--- EXERCISE SET ---
A: In the lock.c commit page, rewrite the author and committer details that follow its title as a short list, keeping each name, email address and timestamp.
B: Pick up the lock.c commit page after its final line and continue the diff from there.

--- PROVIDED PASSAGE ---
>> begin
Prevent very-low-probability PANIC during PREPARE TRANSACTION.

author Tom Lane <tgl@sss.pgh.pa.us>

Mon, 14 Jan 2013 03:19:47 +0000 (22:19 -0500)

committer Tom Lane <tgl@sss.pgh.pa.us>

Mon, 14 Jan 2013 03:20:22 +0000 (22:20 -0500)
author Tom Lane <tgl@sss.pgh.pa.us>
Mon, 14 Jan 2013 03:19:47 +0000 (22:19 -0500)
committer Tom Lane <tgl@sss.pgh.pa.us>
Mon, 14 Jan 2013 03:20:22 +0000 (22:20 -0500)
diff --git a/src/backend/storage/lmgr/lock.c b/src/backend/storage/lmgr/lock.c

index 5f2239f4bf044568ce993b300e135b25499a0816..f2cf5c6b8eb91a9c114eee1a51098eec893d856e 100644 (file)
--- a/src/backend/storage/lmgr/lock.c
+++ b/src/backend/storage/lmgr/lock.c
@@ -3028,7 +3028,6 @@ PostPrepare_Locks(TransactionId xid)
         LOCK       *lock;
         PROCLOCK   *proclock;
         PROCLOCKTAG proclocktag;
-       bool            found;
         int                     partition;
  
         /* This is a critical section: any error means big trouble */
@@ -3114,10 +3113,8 @@ PostPrepare_Locks(TransactionId xid)
                 while (proclock)
                 {
                         PROCLOCK   *nextplock;
-                       LOCKMASK        holdMask;
-                       PROCLOCK   *newproclock;
  
-                       /* Get link first, since we may unlink/delete this proclock */
+                       /* Get link first, since we may unlink/relink this proclock */
                         nextplock = (PROCLOCK *)
                                 SHMQueueNext(procLocks, &proclock->procLink,
                                                          offsetof(PROCLOCK, procLink));
@@ -3145,64 +3142,42 @@ PostPrepare_Locks(TransactionId xid)
                         if (proclock->releaseMask != proclock->holdMask)
>> end
--- DATA EXTRACT ---
>> begin
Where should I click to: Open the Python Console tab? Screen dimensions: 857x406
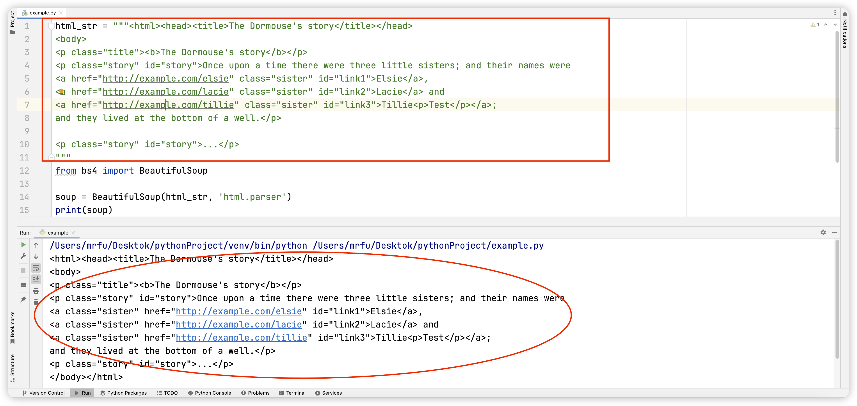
>> end
--- TASK ANSWERS ---
A:
- Author: Tom Lane <tgl@sss.pgh.pa.us>, Mon, 14 Jan 2013 03:19:47 +0000 (22:19 -0500)
- Committer: Tom Lane <tgl@sss.pgh.pa.us>, Mon, 14 Jan 2013 03:20:22 +0000 (22:20 -0500)

B:
                                 elog(PANIC, "we seem to have dropped a bit somewhere");
  
-                       holdMask = proclock->holdMask;
-
                         /*
                          * We cannot simply modify proclock->tag.myProc to reassign
                          * ownership of the lock, because that's part of the hash key and
-                        * the proclock would then be in the wrong hash chain.  So, unlink
-                        * and delete the old proclock; create a new one with the right
-                        * contents; and link it into place.  We do it in this order to be
-                        * certain we won't run out of shared memory (the way dynahash.c
-                        * works, the deleted object is certain to be available for
-                        * reallocation).
+                        * the proclock would then be in the wrong hash chain.  Instead
+                        * use hash_update_hash_key.  (We used to create a new hash entry,
+                        * but that risks out-of-memory failure if other processes are
+                        * busy making proclocks too.)  We must unlink the proclock from
+                        * our procLink chain and put it into the new proc's chain, too.
+                        *
+                        * Note: the updated proclock hash key will still belong to the
+                        * same hash partition, cf proclock_hash().  So the partition
+                        * lock we already hold is sufficient for this.
                          */
-                       SHMQueueDelete(&proclock->lockLink);
                         SHMQueueDelete(&proclock->procLink);
-                       if (!hash_search(LockMethodProcLockHash,
-                                                        (void *) &(proclock->tag),
-                                                        HASH_REMOVE, NULL))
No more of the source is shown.